La moneta del comune

di Andrea Fumagalli / Emanuele Braga -

È possibile codificare altri valori oltre quelli espressi dal protocollo Bitcoin,  che ne impediscano un uso distorto? 
Come possono diverse comunità/collettività/movimenti impegnarsi nel processo di creazione di una moneta virtuale non catturabile dai mercati finanziari tradizionali? 
Possiamo concepire non solo una singola cripto-moneta ma una rete di cripto-monete come un supporto e uno strumento per avviare un modello alternativo di produzione? 

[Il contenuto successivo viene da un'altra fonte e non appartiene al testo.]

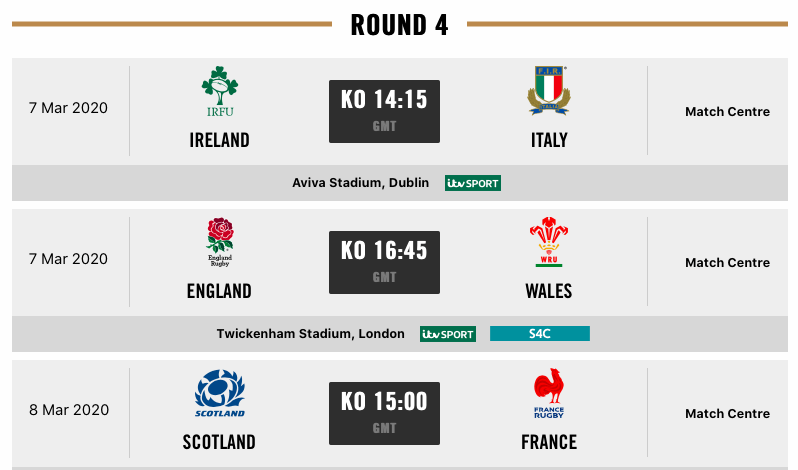Click ITV Sport logo under Aviva Stadium
798x470 pixels.
tap(473, 183)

Mai come negli ultimi anni il tema della moneta e dei mercati finanziari è stato al centro di libri, saggi e articoli di esperti e di meno esperti. Eppure mai come in questi anni regna una così grande confusione in materia. Si parla di fine della moneta, di fine del contante, di moneta elettronica, di moneta complementare. Si discute più della sua forma che del suo significato economico e sociale. La moneta non è infatti solo un semplice intermediario degli scambi, necessario per poter acquistare e vendere beni. Questa funzione – che appare ovvia – nasconde il fatto che la moneta entra nel sistema economico in una fase precedente allo scambio, quella della produzione. La moneta infatti è in primo luogo mezzo di finanziamento. E la sua natura si modifica quando si modificano le modalità di finanziamento e di produzione. Parlare di moneta, della sua forma e del suo ruolo, significa quindi indagare come avviene l’attività di produzione e quali rapporti sociali di potere innesca.
Sfatando lo stereotipo che il denaro è solo luogo di alienazione dei rapporti sociali, si pone radicalmente la domanda: che tipo di moneta è possibile concepire per costruire il comune? È possibile istituire una moneta del comune, fondata sui principi peer-to-peer delle cripto-monete, rivolta in primo luogo ai movimenti dei lavoratori precari, alla rete dei centri sociali, al circuito dei teatri occupati italiani, ma anche al circuito dell’economia alternativa e dell’auto-organizzazione?
L’obiettivo è semplice quanto ambizioso: la possibilità di creare un ambiente socio-economico ed ecosostenibile tale da essere caratterizzato da una produzione di ricchezza creata dal genere umano in favore del genere umano. Un ambiente in grado di produrre per sé e non per il profitto e la rendita.